Experimental Protocol and Results
The MMR-AD evaluation protocol holds out entire source datasets (e.g., MVTecAD, VisA, MVTec3D, MPDD) during training, forming non-overlapping train/test splits and thus rigorously benchmarking generalization. Metrics include sample-level accuracy, recall, and precision for both detection and localization (the latter with bounding box IoU ≥0.1).
Extensive benchmarking reveals:
- All evaluated commercial (GPT-5, Gemini-2.5-pro, OpenAI-o4-mini, Qwen-QVQ-Max) and open-source (Llama4-Maverick, Gemma3, InternVL3, Qwen2.5-VL-7B/72B) MLLMs underperform on industrial AD and localization, especially for region accuracy (often below 10%).
- Fine-tuning Qwen2.5-VL-7B on MMR-AD (Anomaly-R1) dramatically augments localization (from 8.9 to 66.3 on MVTecAD) and improves detection across all testbeds. Domain knowledge injection yields further gains.
- Compared to prior AD-specific models (PaDiM, PatchCore, HGAD, Dinomaly, INP-Former) that leverage full training data, MLLM-based baselines lag but demonstrate steady progress, validating the utility but also the challenge of domain generalization without exhaustive retraining.
(Figure 1, right panel)
Figure 1: Post-training on MMR-AD substantially increases both anomaly detection and anomaly localization, particularly for finely localized regions.
Ablations and Analysis
Ablation studies confirm:
- Explicit CoT reasoning is essential for generalization; omitting the "think" phase conspicuously degrades both detection and localization metrics.
- Reference images—serving as normal templates—significantly enhance the ability to discern anomalies versus direct, unpaired prediction.
- RL (post fine-tuning) is critical; applying RL on top of cold-started CoT reasoning maximizes localization fidelity and convergence.
- Domain knowledge, even when injected as static text, directly improves class-disambiguated anomaly recognition and reduces spurious detections.
- Contrastive sampling for RL training increases stability and convergence by preventing trivial or degenerate advantage estimation.
Figure 4: Qualitative comparison indicates that generalist MLLMs hallucinate or miss anomalies, while Anomaly-R1 demonstrates accurate reasoning and localization.
Figure 5: Failure case demonstrating limitations in reasoning where localized bounding box is inaccurate.

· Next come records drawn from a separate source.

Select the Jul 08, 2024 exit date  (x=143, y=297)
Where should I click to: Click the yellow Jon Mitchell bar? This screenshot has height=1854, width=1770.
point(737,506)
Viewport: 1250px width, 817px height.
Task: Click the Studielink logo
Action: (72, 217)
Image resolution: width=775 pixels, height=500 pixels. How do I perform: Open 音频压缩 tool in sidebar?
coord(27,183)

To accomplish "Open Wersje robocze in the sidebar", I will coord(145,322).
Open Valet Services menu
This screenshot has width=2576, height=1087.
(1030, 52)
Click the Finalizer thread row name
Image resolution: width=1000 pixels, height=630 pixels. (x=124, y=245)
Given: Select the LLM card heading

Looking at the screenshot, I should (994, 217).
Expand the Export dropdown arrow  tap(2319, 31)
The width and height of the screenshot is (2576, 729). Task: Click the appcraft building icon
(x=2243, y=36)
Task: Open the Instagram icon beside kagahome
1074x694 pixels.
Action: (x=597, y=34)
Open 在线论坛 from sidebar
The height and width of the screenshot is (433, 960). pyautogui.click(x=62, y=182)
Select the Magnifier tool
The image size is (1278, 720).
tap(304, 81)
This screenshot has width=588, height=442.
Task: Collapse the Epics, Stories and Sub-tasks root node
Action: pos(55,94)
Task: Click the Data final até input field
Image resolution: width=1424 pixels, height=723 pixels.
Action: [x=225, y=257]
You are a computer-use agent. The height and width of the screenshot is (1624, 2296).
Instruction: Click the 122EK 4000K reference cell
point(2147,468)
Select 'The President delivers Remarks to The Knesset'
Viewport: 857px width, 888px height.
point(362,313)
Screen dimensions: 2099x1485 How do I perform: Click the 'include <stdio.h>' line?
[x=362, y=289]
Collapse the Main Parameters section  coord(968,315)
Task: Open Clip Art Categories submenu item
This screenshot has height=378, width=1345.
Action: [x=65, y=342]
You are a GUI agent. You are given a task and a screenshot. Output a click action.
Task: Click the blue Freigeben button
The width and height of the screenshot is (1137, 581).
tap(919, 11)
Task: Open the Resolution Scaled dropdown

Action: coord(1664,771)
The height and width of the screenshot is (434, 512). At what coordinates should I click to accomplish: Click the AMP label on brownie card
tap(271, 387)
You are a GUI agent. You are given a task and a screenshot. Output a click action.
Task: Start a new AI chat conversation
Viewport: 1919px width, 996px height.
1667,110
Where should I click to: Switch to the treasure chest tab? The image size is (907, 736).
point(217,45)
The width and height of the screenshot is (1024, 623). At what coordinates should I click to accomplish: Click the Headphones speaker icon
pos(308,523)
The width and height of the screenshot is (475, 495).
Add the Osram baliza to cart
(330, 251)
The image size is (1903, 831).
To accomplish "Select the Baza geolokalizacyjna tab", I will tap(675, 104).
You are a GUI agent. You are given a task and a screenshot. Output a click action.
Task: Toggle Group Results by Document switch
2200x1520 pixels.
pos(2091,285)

Implications and Future Work
MMR-AD establishes an open, extensible foundation for benchmarking and developing GAD models in industrial vision. The strong gap between commercial MLLMs and Anomaly-R1 after post-training emphasizes that even advanced generalist MLLMs require considerable domain adaptation for high-precision, localized anomaly detection. Methodologically, the combination of automated reasoning data generation, reward-engineered RL, and domain knowledge constraints creates a reproducible protocol for other specialized AD applications.
Practically, the clear performance gains observed from domain-specific post-training on reasoning-augmented benchmarks further motivate dataset curation and RL-facilitated post-training for future multimodal AI systems. This protocol can generalize to other industry settings (e.g., medical imaging, autonomous inspection), with appropriate dataset and annotation adaptations.
Conclusion
MMR-AD significantly advances the industrial anomaly detection landscape by delivering a scale- and diversity-rich multimodal benchmark, a validated data generation pipeline, and robust baseline modeling protocols. Empirical evidence from extensive comparison and ablation studies unmistakably demonstrates the necessity of tailored datasets and domain-specific post-training for achieving GAD with MLLMs. These findings will strongly shape future research on MLLM adaptation, data-driven RL post-training, and open benchmarking for anomaly detection tasks.